Records >>
____________________

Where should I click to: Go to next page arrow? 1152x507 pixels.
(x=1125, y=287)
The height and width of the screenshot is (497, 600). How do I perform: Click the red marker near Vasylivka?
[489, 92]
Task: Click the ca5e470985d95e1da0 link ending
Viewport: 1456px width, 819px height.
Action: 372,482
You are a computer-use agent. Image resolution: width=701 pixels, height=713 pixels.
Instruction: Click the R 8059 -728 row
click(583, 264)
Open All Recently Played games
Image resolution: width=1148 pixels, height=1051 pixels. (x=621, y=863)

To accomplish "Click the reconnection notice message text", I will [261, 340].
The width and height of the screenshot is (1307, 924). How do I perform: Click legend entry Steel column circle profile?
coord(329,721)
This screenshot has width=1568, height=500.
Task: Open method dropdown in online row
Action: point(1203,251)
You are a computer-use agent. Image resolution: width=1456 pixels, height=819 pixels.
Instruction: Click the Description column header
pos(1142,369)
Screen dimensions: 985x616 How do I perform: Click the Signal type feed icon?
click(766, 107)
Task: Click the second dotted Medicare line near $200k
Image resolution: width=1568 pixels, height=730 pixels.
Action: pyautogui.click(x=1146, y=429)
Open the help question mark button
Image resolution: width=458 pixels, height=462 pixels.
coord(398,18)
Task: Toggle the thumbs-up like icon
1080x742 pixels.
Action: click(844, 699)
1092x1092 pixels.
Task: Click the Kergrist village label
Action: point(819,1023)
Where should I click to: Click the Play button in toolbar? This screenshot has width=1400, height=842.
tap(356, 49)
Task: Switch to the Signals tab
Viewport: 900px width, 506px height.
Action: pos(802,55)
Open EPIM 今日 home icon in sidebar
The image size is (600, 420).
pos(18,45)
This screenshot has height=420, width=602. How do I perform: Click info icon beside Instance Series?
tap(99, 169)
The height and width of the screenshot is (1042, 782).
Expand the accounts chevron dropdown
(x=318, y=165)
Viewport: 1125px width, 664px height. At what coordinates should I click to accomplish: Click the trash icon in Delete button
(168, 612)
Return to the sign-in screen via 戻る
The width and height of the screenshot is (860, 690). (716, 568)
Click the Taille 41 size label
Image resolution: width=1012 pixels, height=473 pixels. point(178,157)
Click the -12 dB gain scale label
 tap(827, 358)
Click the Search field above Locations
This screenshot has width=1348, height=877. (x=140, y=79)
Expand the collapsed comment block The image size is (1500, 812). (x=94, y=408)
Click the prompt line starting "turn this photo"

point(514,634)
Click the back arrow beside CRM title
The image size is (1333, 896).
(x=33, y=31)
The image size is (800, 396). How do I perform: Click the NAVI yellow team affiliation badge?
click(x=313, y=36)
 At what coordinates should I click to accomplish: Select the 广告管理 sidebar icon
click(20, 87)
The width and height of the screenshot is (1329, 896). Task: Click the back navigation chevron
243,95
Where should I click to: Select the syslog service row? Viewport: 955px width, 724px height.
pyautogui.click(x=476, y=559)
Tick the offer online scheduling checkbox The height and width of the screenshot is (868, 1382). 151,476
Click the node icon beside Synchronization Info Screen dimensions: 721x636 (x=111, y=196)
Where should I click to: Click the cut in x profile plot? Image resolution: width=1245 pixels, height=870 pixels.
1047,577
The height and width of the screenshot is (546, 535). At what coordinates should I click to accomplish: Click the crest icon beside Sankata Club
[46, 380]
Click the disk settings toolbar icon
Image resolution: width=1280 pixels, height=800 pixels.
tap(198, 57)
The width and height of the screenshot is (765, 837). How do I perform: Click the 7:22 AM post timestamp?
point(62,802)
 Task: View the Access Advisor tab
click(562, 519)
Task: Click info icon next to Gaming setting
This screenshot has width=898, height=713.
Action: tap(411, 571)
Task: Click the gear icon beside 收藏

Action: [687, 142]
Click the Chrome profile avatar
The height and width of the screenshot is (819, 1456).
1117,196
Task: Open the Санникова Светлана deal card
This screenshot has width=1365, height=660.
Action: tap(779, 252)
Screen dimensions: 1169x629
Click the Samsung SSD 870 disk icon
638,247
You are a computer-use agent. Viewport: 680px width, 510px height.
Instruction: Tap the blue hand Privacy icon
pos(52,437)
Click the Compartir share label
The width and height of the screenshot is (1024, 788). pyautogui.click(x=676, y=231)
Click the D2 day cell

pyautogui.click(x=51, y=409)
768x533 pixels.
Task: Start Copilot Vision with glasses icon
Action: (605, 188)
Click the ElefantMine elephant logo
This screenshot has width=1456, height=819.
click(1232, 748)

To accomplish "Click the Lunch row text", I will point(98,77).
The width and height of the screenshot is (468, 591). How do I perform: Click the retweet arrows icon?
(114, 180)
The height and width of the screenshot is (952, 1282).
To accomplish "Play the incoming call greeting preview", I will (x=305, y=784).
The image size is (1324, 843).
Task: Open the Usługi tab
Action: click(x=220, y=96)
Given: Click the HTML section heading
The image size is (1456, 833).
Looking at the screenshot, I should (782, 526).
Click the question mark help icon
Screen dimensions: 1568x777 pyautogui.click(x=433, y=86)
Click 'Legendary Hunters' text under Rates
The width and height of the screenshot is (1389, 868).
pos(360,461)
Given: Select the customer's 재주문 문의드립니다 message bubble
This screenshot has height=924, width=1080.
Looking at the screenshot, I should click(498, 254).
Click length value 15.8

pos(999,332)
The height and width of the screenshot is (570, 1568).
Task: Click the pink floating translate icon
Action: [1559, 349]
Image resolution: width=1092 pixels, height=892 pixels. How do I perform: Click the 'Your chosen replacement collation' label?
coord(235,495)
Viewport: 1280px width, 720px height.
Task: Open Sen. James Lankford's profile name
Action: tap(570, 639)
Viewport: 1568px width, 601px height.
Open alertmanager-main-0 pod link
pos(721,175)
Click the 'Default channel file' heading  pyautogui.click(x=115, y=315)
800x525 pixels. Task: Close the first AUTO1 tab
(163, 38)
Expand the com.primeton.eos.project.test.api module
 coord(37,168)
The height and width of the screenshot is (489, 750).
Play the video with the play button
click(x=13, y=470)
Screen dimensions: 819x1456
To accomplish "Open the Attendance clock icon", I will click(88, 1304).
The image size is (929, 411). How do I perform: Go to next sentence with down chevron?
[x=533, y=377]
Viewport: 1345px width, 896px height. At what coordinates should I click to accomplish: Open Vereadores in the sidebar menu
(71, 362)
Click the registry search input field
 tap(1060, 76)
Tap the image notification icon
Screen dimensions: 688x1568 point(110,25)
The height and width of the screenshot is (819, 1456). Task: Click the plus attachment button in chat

____________________

Your instructions >>
Convert the lines of the items into a JSON list of strings, one string per line and with blank lines omitted, starting with the line that contains "The image size is (929, 411)." and continuing through the final line of the items.

Answer to this problem >>
[
  "The image size is (929, 411). How do I perform: Go to next sentence with down chevron?",
  "[x=533, y=377]",
  "Viewport: 1345px width, 896px height. At what coordinates should I click to accomplish: Open Vereadores in the sidebar menu",
  "(71, 362)",
  "Click the registry search input field",
  " tap(1060, 76)",
  "Tap the image notification icon",
  "Screen dimensions: 688x1568 point(110,25)",
  "The height and width of the screenshot is (819, 1456). Task: Click the plus attachment button in chat"
]